Ron Artest gives zero ****s. Gotta get this win.


----------



## Jamel Irief (May 19, 2002)

I don't like it yet I love it. Save it for Durant. 

Make the rest of the lakers earn their spot in the playoffs!


Sent from Verticalsports.com Free App


----------



## Bogg (May 4, 2009)

Big night for the Lakers. A win vs NO combined with a Utah loss vs OKC would put you guys back in eighth, I believe. Conversely, a loss combined with a Utah win (followed by Utah playing a back-to-back against Minny) might essentially become the end of the season.


----------



## e-monk (Sep 10, 2010)

win or die


----------



## elcap15 (Aug 8, 2006)

basically every game is a must win. We will be lucky to make the playoffs with 1 more loss from here on out.


----------



## Luke (Dec 7, 2008)

Must win for sure.


Sent from Verticalsports.com Free App


----------



## Jamel Irief (May 19, 2002)

Damn it, Isaiah Thomas is doing fan night. I would rather listen to Sean Elliot and Tim Hardaway do a game. 

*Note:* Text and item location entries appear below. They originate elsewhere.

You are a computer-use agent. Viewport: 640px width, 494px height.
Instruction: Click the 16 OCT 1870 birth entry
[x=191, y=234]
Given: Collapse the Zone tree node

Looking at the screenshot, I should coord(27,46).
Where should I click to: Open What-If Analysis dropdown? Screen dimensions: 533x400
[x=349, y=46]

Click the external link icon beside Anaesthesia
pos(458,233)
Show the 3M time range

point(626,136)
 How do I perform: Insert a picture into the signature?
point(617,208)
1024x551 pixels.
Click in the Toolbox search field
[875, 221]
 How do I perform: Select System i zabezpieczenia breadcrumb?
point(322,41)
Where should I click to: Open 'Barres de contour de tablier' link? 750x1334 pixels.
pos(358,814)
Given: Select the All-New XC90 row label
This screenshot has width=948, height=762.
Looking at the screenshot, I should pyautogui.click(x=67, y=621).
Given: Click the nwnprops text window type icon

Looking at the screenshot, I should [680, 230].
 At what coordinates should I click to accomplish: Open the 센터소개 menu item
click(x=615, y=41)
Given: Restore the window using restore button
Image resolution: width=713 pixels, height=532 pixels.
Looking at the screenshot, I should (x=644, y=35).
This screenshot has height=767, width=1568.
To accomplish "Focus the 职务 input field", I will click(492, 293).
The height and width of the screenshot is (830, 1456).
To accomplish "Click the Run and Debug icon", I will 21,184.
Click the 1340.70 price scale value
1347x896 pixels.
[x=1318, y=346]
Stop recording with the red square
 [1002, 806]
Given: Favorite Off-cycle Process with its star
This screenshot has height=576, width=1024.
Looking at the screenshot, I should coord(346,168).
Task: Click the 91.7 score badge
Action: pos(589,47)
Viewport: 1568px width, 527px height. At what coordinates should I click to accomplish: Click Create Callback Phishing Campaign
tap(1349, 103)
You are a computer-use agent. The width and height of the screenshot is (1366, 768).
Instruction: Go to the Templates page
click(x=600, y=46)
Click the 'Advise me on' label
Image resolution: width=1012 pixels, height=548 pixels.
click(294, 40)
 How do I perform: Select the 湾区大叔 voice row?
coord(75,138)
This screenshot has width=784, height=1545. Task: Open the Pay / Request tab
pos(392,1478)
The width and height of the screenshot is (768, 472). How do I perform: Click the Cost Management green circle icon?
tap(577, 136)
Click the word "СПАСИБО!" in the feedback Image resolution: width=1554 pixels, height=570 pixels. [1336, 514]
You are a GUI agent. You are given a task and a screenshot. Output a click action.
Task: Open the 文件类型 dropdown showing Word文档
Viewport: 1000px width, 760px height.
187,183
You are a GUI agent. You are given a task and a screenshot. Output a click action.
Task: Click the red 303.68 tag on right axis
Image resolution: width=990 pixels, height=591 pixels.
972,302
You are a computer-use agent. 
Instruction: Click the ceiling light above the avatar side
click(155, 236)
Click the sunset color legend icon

Sent from Verticalsports.com Free App


----------



## Basel (Mar 31, 2005)

Win.


----------



## Jamel Irief (May 19, 2002)

Flipping back and forth from the jazz game. They update the score of our game constantly. Funny lakers know they just need to worry about themselves. 


Sent from Verticalsports.com Free App


----------



## Basel (Mar 31, 2005)

OKC doing us a huge favor tonight. It's on us to take advantage. I would love for us to have a dominant 2nd half, keep it up in the 3rd and rest all our starters for tomorrow night.


----------



## e-monk (Sep 10, 2010)

what has come before that would make us expect that now?


----------



## Basel (Mar 31, 2005)

e-monk said:


> what has come before that would make us expect that now?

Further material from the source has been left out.